Soon, people were sending the photo to me because they wanted to know what it could be. On the first day the photo made the press, I gave it a quick glance and decided that it was either a person or someone messing around. However, my job was demanding my time and I thought nothing more of it. Only, this was a ghost that wasn’t going away, and the image began to spring up all over the internet, so I decided to try and find out what was going on. Was this a simple misidentification, or was it a deliberate hoax? I don’t like to think ill of others without just cause and I couldn’t see a motive to hoax a ghost photo like this. After all, Limitless Security were approached by the press and hadn’t approached journalists themselves. Lees’ daughter tweeted the image to her followers because they were baffled by what had been caught on camera and it got picked up from there.
There’s nothing to indicate forgery so there had been a person in front of the camera which meant that either someone had been mistaken for a ghost, or the photo had been staged… or it was actually a ghost. I decided it was best to speak directly with those involved and contacted Adam Lees, and although I was expecting no response at all (as is often the case) I was pleasantly surprised when Lees responded that not only would he answer my questions, but he wanted me to know that ‘there’s nothing paranormal about [the photo].’ Lees explained that ‘the image is 100% genuine but it is of a lady walking through the site. It had us all baffled at first but a few days later we discovered a separate CCTV camera had picked her up’.
The separate camera belonged to Stewart Chapman, an electrician working on the Sherborne Street site. A screengrab of Chapman’s footage was floating around social media and shows that the ghost in a flowing white dress is actually a woman in a red dress. I asked Chapman what had happened, and he told me:
“We have all of our CCTV active as we are about to hand over the first three blocks of apartments. Where Limitless Security have their camera, I have a CCTV camera positioned directly above it, but nobody knew that it was active. When we received the email from Limitless Security saying there was a ghost on site, we all thought it was fantastic until I noticed where it was and thought “I have a camera above there!” So, I went through the footage and found the two ladies wandering onto the access road.”
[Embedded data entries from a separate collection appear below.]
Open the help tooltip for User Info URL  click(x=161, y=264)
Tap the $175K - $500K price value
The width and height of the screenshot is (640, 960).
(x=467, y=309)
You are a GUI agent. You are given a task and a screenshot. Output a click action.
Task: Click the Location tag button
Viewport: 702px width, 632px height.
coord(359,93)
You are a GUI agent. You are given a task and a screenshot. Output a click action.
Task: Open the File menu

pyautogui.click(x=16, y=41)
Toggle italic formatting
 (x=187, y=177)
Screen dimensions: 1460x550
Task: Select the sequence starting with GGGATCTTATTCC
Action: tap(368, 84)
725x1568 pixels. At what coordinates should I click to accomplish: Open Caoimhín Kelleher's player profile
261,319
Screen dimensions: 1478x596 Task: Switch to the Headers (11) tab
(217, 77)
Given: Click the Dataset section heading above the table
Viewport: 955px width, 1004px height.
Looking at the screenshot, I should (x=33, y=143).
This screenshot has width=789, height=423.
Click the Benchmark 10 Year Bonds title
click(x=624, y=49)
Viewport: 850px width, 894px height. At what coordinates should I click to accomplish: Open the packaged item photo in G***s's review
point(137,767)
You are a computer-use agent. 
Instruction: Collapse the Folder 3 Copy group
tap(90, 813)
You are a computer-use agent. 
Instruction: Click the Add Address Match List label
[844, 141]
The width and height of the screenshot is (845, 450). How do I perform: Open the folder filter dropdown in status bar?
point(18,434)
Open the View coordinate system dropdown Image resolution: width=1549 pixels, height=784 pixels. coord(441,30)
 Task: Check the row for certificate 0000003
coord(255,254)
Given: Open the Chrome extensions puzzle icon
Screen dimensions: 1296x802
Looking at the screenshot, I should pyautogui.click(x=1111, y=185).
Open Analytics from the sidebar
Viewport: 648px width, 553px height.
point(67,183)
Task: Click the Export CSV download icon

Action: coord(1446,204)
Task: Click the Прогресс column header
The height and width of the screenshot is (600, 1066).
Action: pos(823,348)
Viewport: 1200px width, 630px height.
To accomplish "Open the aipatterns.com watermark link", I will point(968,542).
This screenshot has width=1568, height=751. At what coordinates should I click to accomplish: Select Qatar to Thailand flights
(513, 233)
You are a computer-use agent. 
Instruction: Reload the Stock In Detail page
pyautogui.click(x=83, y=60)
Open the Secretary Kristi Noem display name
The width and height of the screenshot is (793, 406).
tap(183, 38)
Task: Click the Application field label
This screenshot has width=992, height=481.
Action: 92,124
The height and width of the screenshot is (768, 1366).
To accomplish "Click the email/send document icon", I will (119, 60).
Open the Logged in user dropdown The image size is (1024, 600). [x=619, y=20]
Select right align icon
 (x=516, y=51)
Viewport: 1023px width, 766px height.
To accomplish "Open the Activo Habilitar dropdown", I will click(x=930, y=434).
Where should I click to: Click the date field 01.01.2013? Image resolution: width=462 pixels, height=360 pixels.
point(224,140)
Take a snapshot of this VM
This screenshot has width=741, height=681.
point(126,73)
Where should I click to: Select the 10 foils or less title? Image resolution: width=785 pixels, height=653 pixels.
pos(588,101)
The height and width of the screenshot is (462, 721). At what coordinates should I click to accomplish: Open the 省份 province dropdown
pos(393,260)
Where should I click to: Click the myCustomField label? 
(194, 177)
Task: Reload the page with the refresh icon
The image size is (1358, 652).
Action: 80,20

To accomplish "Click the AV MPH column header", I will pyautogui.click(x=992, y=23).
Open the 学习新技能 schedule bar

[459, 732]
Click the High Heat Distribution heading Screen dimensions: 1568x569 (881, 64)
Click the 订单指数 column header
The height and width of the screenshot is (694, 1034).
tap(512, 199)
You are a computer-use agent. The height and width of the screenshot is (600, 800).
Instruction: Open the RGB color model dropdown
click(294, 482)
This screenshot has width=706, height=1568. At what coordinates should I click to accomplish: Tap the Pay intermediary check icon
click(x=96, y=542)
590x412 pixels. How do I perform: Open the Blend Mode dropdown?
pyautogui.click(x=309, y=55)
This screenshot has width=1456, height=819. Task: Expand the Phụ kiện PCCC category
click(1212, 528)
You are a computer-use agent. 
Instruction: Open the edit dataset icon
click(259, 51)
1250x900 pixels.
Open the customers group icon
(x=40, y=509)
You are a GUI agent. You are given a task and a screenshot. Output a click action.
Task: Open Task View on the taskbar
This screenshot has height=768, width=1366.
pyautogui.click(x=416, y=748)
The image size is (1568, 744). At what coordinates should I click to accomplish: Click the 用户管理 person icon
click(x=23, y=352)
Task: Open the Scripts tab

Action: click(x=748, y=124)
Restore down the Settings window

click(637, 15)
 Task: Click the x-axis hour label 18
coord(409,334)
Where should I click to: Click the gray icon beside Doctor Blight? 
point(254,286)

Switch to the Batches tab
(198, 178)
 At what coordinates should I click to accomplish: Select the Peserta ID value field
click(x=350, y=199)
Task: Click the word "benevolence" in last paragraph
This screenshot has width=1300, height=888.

I shared the screenshot from Chapman’s footage on my blog and considered this a shut case. However, a few days later I received an email from a marketing agency acting on behalf of 300- Security Services. They’re the company who had patrolled the site on instruction from Adam Lees. A woman named Sarah told me that she was working ‘on behalf of the security company that visited the scene of the Birmingham ghost.’ She offered to send me the press release and (perhaps naively) I thought that it would be about the folly of security staff getting spooked before discovering that the ghost was a living woman. However, what arrived was a release under the title ‘Time to be alarmed? Security firm on hand as Birmingham’s answer to the ‘Ghostbusters’.
The release reads:
The press release ends with: ‘whether you’re a believer or not, this mystery still stays unsolved.’
I emailed back to ask if Coghlan and 3000 Security Services knew that the mystery had been solved and why they were still promoting it in this manner. Their response? “No comment.” Sometimes when you say nothing it speakers louder than words and that is certainly true in this case.
Although it’s clear that the photo wasn’t staged, it has certainly been milked for all it’s worth by those involved which leads me to conclude that if there’s something strange in your building site, who you gonna call? Probably not security…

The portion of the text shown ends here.